WHAT YOU NEED TO DO:
**A.** In the Icinga alert text, print the passage from "Date/Time: Tue Oct" up to and including "mounted file systems.".
**B.** Answer these questions from the Icinga alert text:
(i) Which host is named in the alert?
(ii) Which Puppet class does the check come from?
(iii) Which Diamond collector has a similar issue?

READING TEXT:
◆ ◆ ◆ ◆ ◆
Page MenuHomePhabricator

Icinga disk space alert when a Docker container is running on an host
Closed, ResolvedPublic

Description

** PROBLEM alert - contint1001/Disk space is CRITICAL **
Notification Type: PROBLEM

Service: Disk space
Host: contint1001
Address: 208.80.154.17
State: CRITICAL

Date/Time: Tue Oct 17 19:47:44 UTC 2017

Additional Info:

DISK CRITICAL - /var/lib/docker/overlay2/35ca40c8e8fcc59fd40848e1a0c40275d7f2db69a5a57323328ae88010578006/merged is not accessible: Permission denied

Happens whenever running a container.

The check comes from the Puppet class base::monitoring::host. It defines a check_disk which process most mounted file systems.

From mount:

overlay on /var/lib/docker/overlay2/.../merged type overlay (rw,relatime,lowerdir=...,upperdir=.../diff,workdir=.../work)

df properly skips it

There is a similar issue with the Diamond collector DiskSpace: T177052

Event Timeline

For a running Docker container we have:

overlay on /var/lib/docker/overlay2/.../merged type overlay (rw,relatime,lowerdir=...,upperdir=.../diff,workdir=.../work)
◆ ◆ ◆ ◆ ◆
RAW DATA:
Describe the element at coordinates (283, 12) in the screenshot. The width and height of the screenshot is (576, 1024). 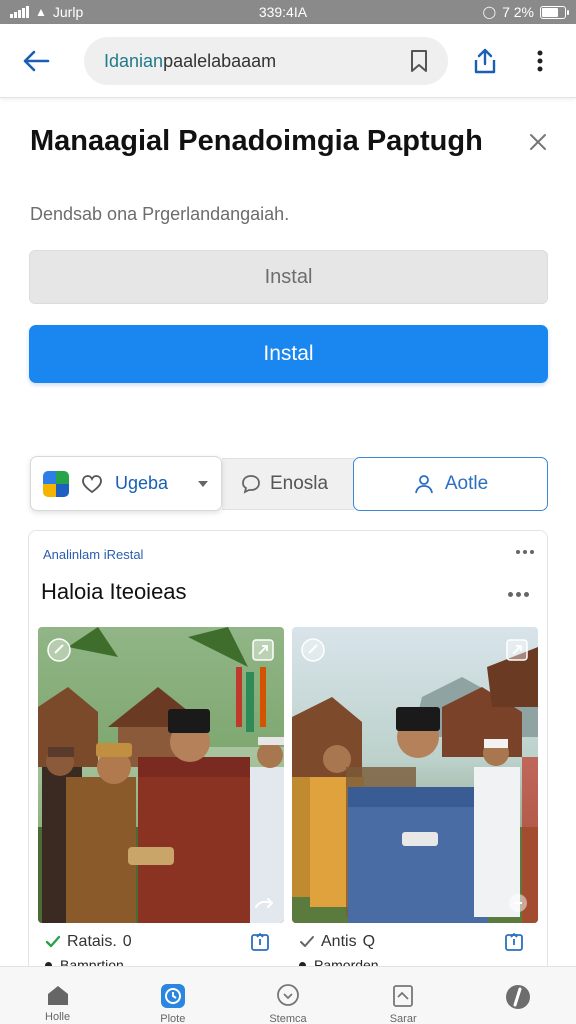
◆ ◆ ◆ ◆ ◆
SOLUTIONS IN ORDER:
**A.**
Date/Time: Tue Oct 17 19:47:44 UTC 2017

Additional Info:

DISK CRITICAL - /var/lib/docker/overlay2/35ca40c8e8fcc59fd40848e1a0c40275d7f2db69a5a57323328ae88010578006/merged is not accessible: Permission denied

Happens whenever running a container.

The check comes from the Puppet class base::monitoring::host. It defines a check_disk which process most mounted file systems.

**B.**
(i) contint1001
(ii) base::monitoring::host
(iii) DiskSpace